SOURCE PASSAGE section start
Purpose of the Study:

  • To investigate the presence and origin of a cytosolic iron-sulfur protein assembly (CIA) machinery within mitochondrion-lacking periplastidal compartments (PPCs).
  • To determine if the presence of a PPC-specific CIA machinery correlates with the presence of a nucleomorph.
  • To explore the evolutionary history of CIA machineries in organisms with four-membraned plastids.

Main Methods:

  • Bioinformatic screening for CIA machinery components in PPCs.
  • In vivo localization studies of candidate PPC proteins.
  • Phylogenetic analyses of PPC- and host-specific CIA components.

Main Results:

  • A PPC-specific CIA machinery was identified in organisms possessing a nucleomorph.
  • The presence of this CIA machinery in the PPC correlates with the presence of a nucleomorph.
SOURCE PASSAGE section end
EXERCISE SET:
A – Answer these questions from the study summary:
(i) What do the periplastidal compartments lack?
(ii) Whose localization was studied in vivo?
(iii) In organisms possessing what was a PPC-specific CIA machinery identified?
B – Decide whether each statement agrees with the study summary. Answer yes or no, and quote the words that settle it.
(i) The study ran phylogenetic analyses of CIA components.
(ii) The study looked at CIA machineries in organisms with two-membraned plastids.
(iii) The PPC-specific CIA machinery was found in organisms without a nucleomorph.
C – Continue the study summary from its last line.
The data plays no part in this exercise.
DATA FOR REVIEW section start
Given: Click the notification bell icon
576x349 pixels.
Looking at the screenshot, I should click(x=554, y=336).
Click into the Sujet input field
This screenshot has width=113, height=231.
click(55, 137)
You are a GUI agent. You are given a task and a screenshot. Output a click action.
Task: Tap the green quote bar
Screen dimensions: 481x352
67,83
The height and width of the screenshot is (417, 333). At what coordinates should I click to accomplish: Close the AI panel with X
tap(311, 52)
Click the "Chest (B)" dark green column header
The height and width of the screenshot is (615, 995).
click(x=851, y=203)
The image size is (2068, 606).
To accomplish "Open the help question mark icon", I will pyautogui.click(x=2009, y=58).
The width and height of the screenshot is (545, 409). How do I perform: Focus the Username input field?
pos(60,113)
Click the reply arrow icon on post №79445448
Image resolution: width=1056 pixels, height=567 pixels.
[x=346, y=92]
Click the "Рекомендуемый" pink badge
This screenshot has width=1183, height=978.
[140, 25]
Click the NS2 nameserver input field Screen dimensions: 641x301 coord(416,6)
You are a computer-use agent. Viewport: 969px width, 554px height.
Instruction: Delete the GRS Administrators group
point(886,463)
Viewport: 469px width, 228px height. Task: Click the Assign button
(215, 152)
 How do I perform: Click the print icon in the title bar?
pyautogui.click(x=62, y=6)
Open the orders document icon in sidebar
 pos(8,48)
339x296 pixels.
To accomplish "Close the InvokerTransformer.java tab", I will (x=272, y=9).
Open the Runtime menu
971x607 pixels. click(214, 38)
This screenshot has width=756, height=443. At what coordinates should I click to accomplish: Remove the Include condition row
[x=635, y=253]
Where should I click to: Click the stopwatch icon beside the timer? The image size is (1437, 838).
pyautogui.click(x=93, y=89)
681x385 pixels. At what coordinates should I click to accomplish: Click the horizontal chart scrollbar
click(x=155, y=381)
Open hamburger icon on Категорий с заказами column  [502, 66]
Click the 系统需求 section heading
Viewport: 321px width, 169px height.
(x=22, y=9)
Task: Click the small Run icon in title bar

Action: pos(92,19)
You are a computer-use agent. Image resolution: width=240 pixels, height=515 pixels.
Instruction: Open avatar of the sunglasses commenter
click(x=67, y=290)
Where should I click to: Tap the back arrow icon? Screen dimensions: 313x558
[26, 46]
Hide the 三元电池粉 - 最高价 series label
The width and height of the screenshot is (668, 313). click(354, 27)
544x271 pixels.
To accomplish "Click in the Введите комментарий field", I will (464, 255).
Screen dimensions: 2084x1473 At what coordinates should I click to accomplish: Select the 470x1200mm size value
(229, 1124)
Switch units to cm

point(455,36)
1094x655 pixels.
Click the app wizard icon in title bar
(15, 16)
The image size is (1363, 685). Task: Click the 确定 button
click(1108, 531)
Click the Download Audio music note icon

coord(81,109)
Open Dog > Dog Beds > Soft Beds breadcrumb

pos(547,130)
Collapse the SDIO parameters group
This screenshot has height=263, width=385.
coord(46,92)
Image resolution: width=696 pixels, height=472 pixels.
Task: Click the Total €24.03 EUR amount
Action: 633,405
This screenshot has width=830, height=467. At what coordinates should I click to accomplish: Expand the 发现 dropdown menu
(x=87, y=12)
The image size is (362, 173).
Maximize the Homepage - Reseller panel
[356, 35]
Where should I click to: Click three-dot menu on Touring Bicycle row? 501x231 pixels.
DATA FOR REVIEW section end
RESPONSES TO THE EXERCISE:
A –
(i) Mitochondria.
(ii) Candidate PPC proteins.
(iii) A nucleomorph.

B –
(i) Yes: "Phylogenetic analyses of PPC- and host-specific CIA components."
(ii) No: "organisms with four-membraned plastids."
(iii) No: "A PPC-specific CIA machinery was identified in organisms possessing a nucleomorph."

C –
  • Phylogenetic analyses revealed complex evolutionary patterns for CIA machineries in these organisms.

Conclusions:

  • The study demonstrates the existence of a specialized CIA machinery within PPCs, linked to nucleomorph presence.
  • This finding suggests a unique adaptation for iron-sulfur cluster biogenesis in these complex cellular structures.
  • The evolutionary trajectory of CIA machineries in four-membraned plastid-containing organisms is intricate and warrants further investigation.